Oro e crisi bancaria: il primo trimestre che nessuno si aspettava

 | 30.03.2023 16:59

Siamo onesti: pochi bachi dell’oro avrebbero immaginato 2.000 dollari l’oncia in questo trimestre, così come nessun toro del petrolio avrebbe sognato un barile sotto i 70 dollari. L’unico motivo per cui entrambi ci sono arrivati è probabilmente la crisi bancaria.

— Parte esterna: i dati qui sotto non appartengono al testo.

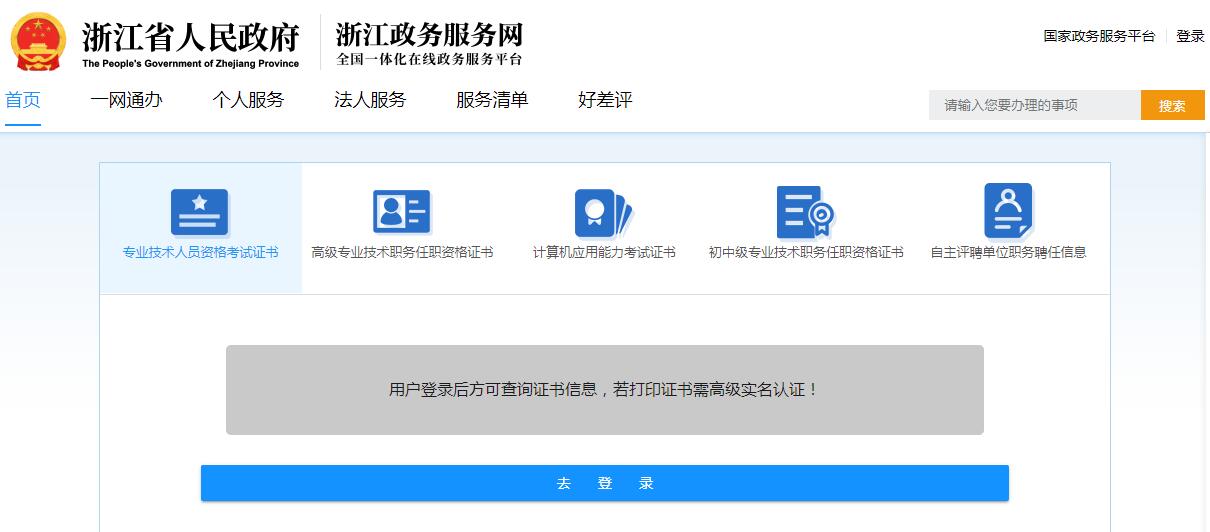
Task: Click the 浙江省人民政府 title text
Action: [190, 38]
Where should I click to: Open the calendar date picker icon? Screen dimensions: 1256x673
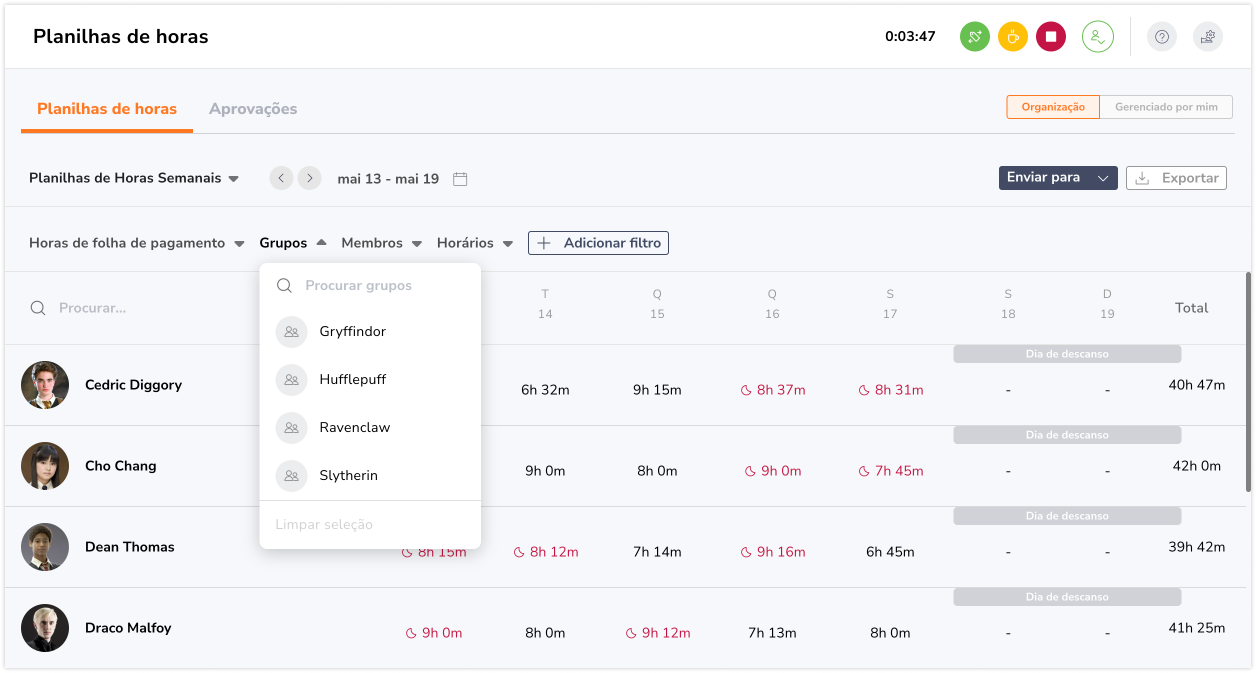pyautogui.click(x=460, y=179)
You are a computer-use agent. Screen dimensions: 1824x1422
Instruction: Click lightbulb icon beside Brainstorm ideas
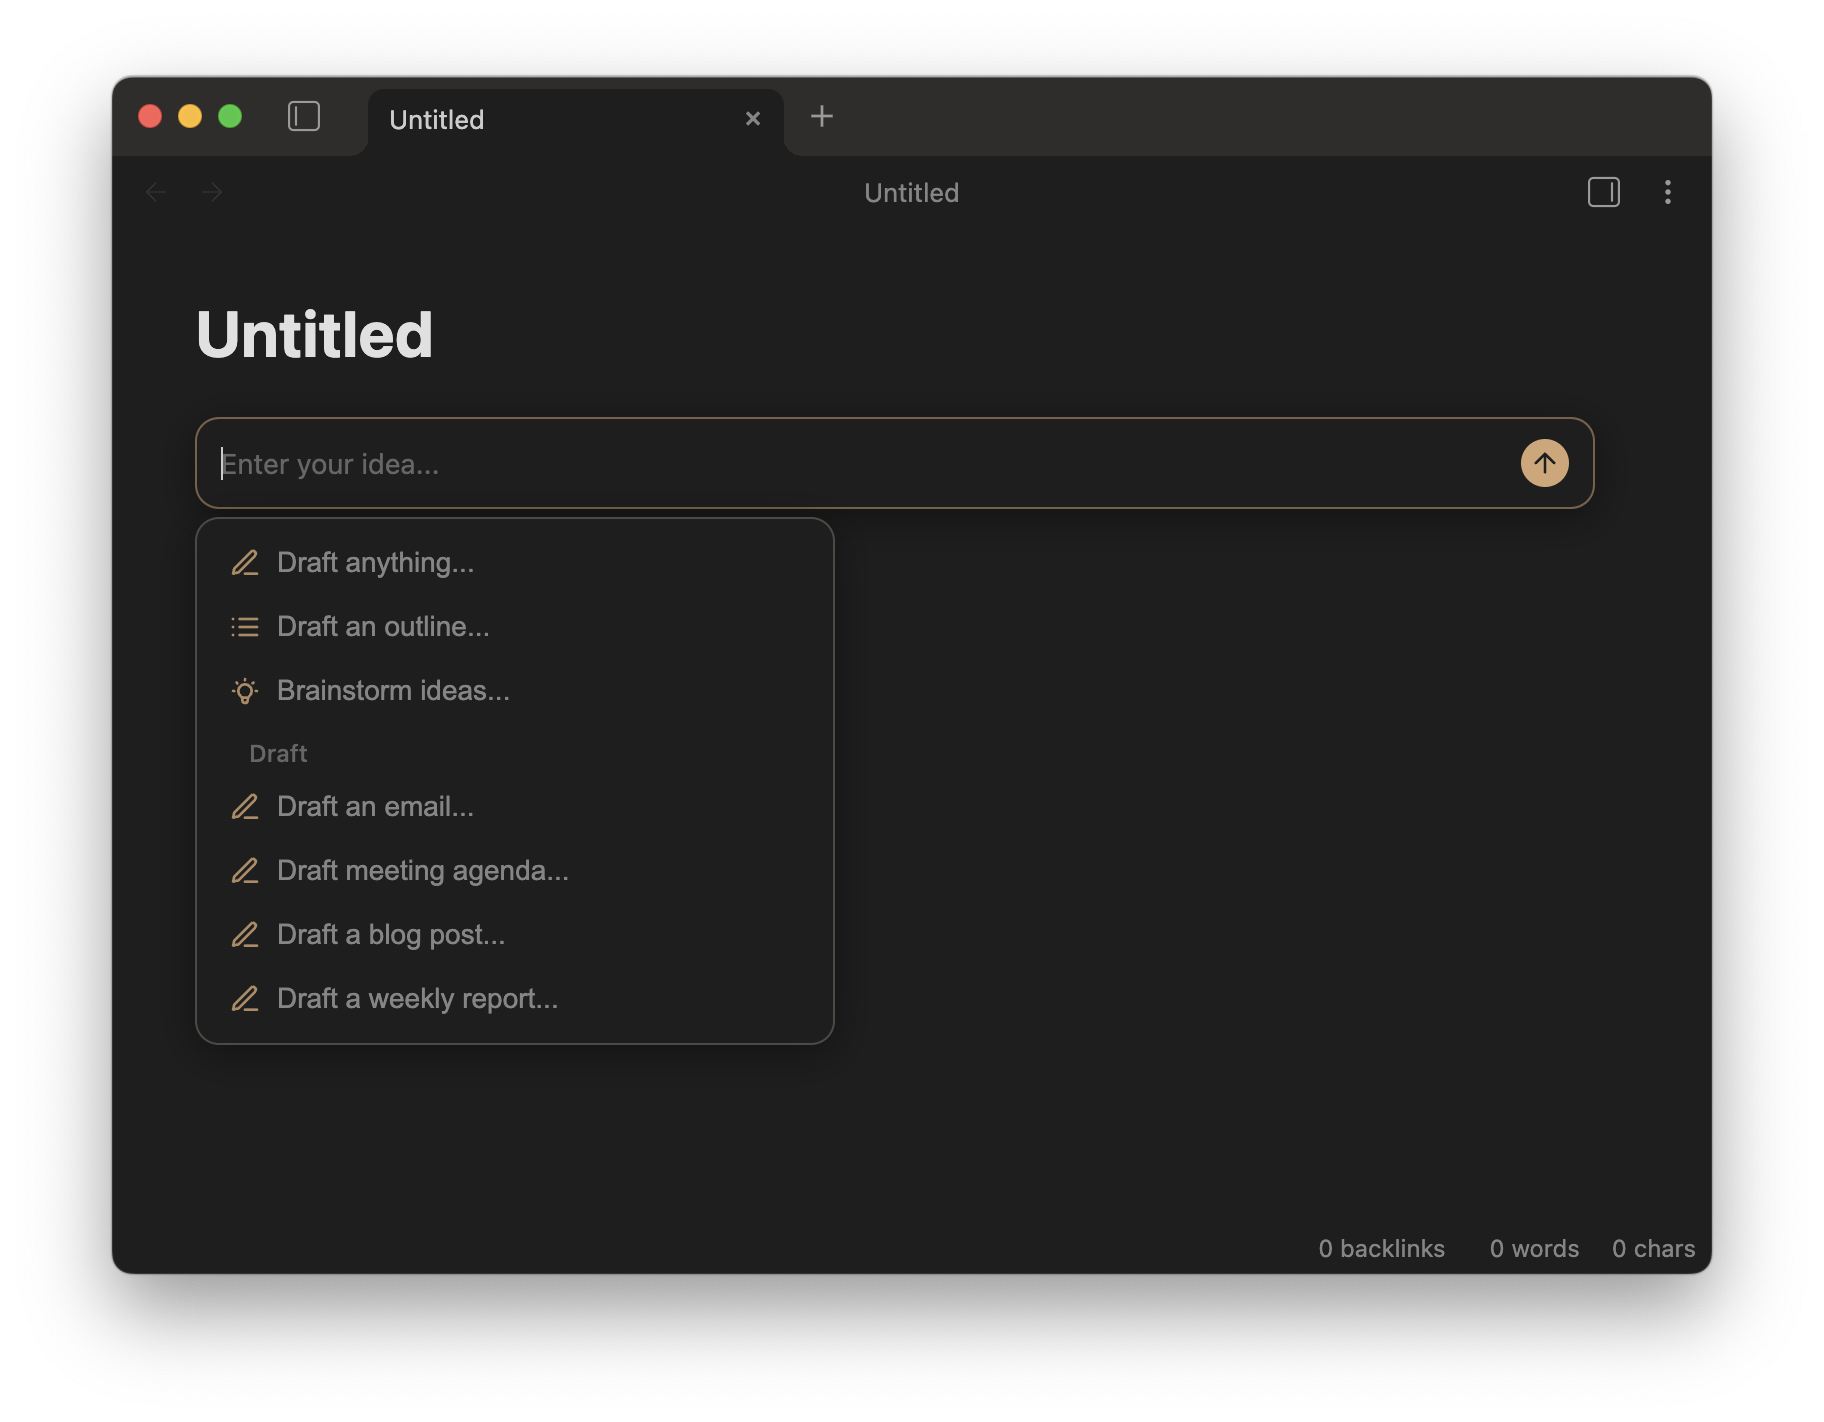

Come un fulmine a ciel sereno, la crisi di fiducia delle banche statunitensi, cosa che non accadeva dai tempi della Grande Recessione e nemmeno durante il breakout del COVID nel 2020, ha praticamente cambiato le sorti delle due materie prime più scambiate al mondo.

La posta in gioco per l’oro è la possibilità di un nuovo record, rafforzata dai tentativi del metallo giallo di tornare ai livelli di 2.000 dollari nonostante le rassicurazioni da parte dei regolatori statunitensi sul fatto che le banche del Paese fossero solide, resistenti e fortemente capitalizzate, con una liquidità adeguata.

Negli scambi asiatici di mercoledì, l’oro con consegna ad aprile si è attestato sopra i 1.981 dollari l’oncia prima dell’apertura ufficiale della giornata sul Comex di New York.

Tra la chiusura di martedì e quell’ora, l’oro di aprile è arrivato a 1.994 dollari dopo aver chiuso ufficialmente la sessione del giorno precedente a 1.973,50 dollari, con un aumento di 19,70 dollari, o dell’1%. Il contratto future sull’oro di riferimento ha mostrato un comportamento simile la scorsa settimana, prima di sfondare l’obiettivo dei 2.000 dollari, che gli investitori long hanno raggiunto in tre sessioni tra giovedì e lunedì.